Em relação à educação, a Constituição Federal diz que o ensino fundamental deve ser ministrado em língua portuguesa, mas é assegurada às comunidades indígenas também a utilização das línguas maternas e processos próprios de aprendizagem.

De acordo com o Censo Escolar de 2022, das 178,3 mil escolas de ensino básico, 1,9% (3.541) estão localizadas em terra indígena; e 2% (3.597) oferecem educação indígena por meio das redes de ensino. Voltadas ao ensino fundamental, são 1,95% (3.484 escolas) em territórios dos povos originários.

Quando o assunto é o recorte cor/raça, dentre as 72,5% das matrículas de alunos (em torno de 34 milhões) que trazem essa informação, 1% se declararam indígenas.

Para Souza, as dificuldades impostas à profissão de professor/a impactam ainda mais as populações que estão à margem da sociedade e enfrentam condições mais difíceis de progressão na pirâmide social.

Assim, ressalta ele, a extinção das políticas salariais e de evolução funcional dos educadores na rede pública, aliada à falta de uma base curricular capaz de permitir que a cultura indígena seja valorizada e à falta de apoio ao magistério afugentam os povos indígenas da sala de aula.

“A política de aumento por meio de subsídios rompe com a luta por melhorias salariais e a garantia de direitos. Perdemos, nos últimos anos, inúmeras conquistas por meio da política liberal que praticamente acabou com a valorização do salário base. Quando isso vem acompanhado do apontamento da diversidade indígena como algo inferior, temos um ambiente completamente desfavorável a nós”, explica.

MUITO ALÉM DA MUDANÇA DE NOME

Em fevereiro deste ano, no ápice da crise na terra indígena Yanomami, a Confederação Nacional dos Trabalhadores em Educação (CNTE) já apontava que o problema na região não era apenas a saúde e demonstrava preocupação também com a educação (https://www.cnte.org.br/index.php/menu/comunicacao/posts/noticias/75766-educacao-para-povos-indigenas-pede-socorro).

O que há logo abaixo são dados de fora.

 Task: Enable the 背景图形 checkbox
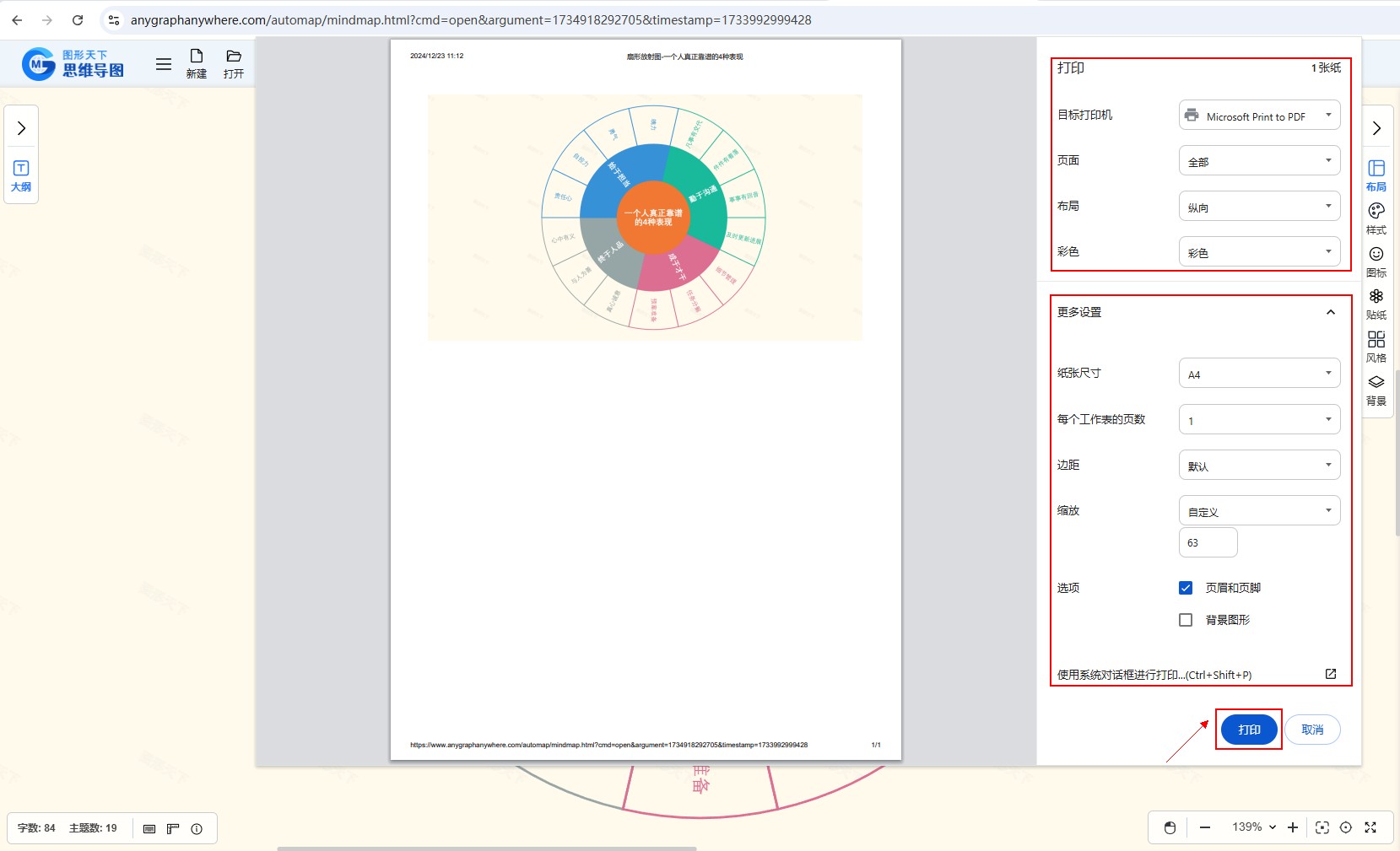1186,620
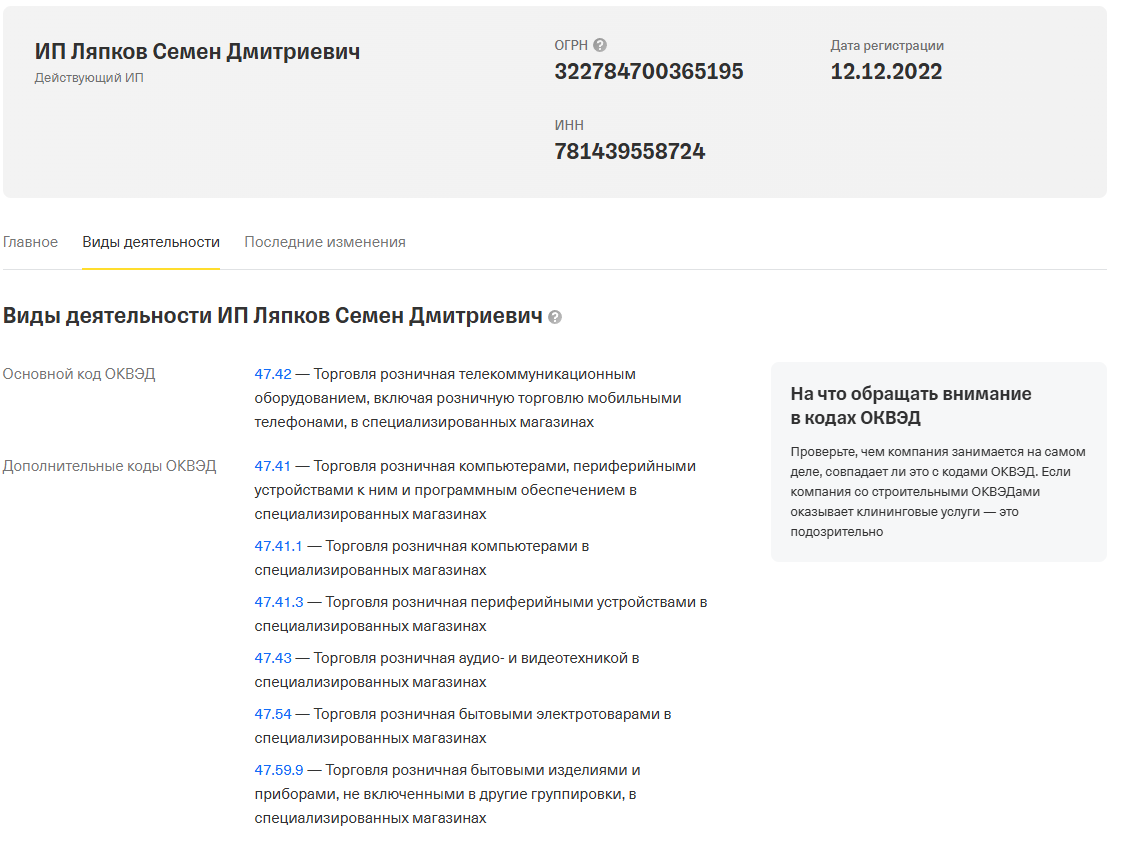1121x841 pixels.
Task: Open the Последние изменения tab
Action: (325, 242)
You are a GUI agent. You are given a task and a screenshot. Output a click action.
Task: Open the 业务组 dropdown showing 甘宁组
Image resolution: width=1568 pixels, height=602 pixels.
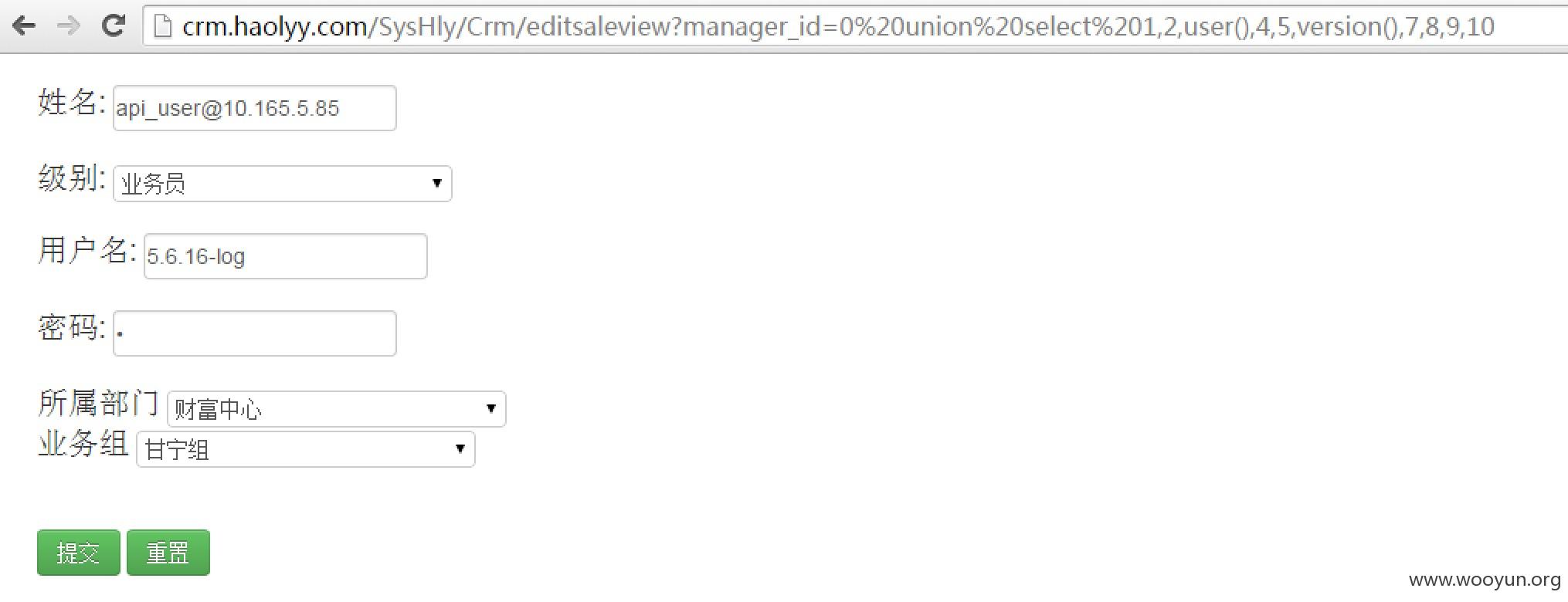click(305, 449)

Na avaliação da confederação, os desafios vão desde a ausência de trabalhadores/as em número adequado, até a formação continuada, a falta de material didático específico e estrutura física. Segundo dados do Censo Escolar de 2021 (https://download.inep.gov.br/censo_escolar/resultados/2021/apresentacao_coletiva.pdf30%),
30% das escolas indígenas não tinham energia elétrica, 63% não possuíam água potável e o acesso à internet era disponibilizado para apenas 10% dos colégios localizados em aldeias.

Diante desses desafios, apesar de importantes, a recente mudança de nomenclatura da Fundação Nacional do Índio (Funai) para Fundação Nacional dos Povos Indígenas e a criação do Ministério dos Povos Indígenas serão insuficientes se não contarem com autonomia e recursos para políticas públicas.

Segundo ele, é preciso criar secretarias especiais dentro das secretarias de educação dos estados para pensar questões indígenas e mudar o currículo.

“Para descolonizar, não basta mudar o material didático, também precisamos transformar a forma como os professores agem, a geografia precisa contar a história dos povos indígenas como algo natural dentro da disciplina, por exemplo. Além de reorganizarmos a maneira como grandes universidades disponibilizam cursos voltados às populações indígenas e como discutem temas que nos afetam na graduação e na pós. Para isso, claro, deve existir política de formação para professores sobre a temática indígena”, defende Souza.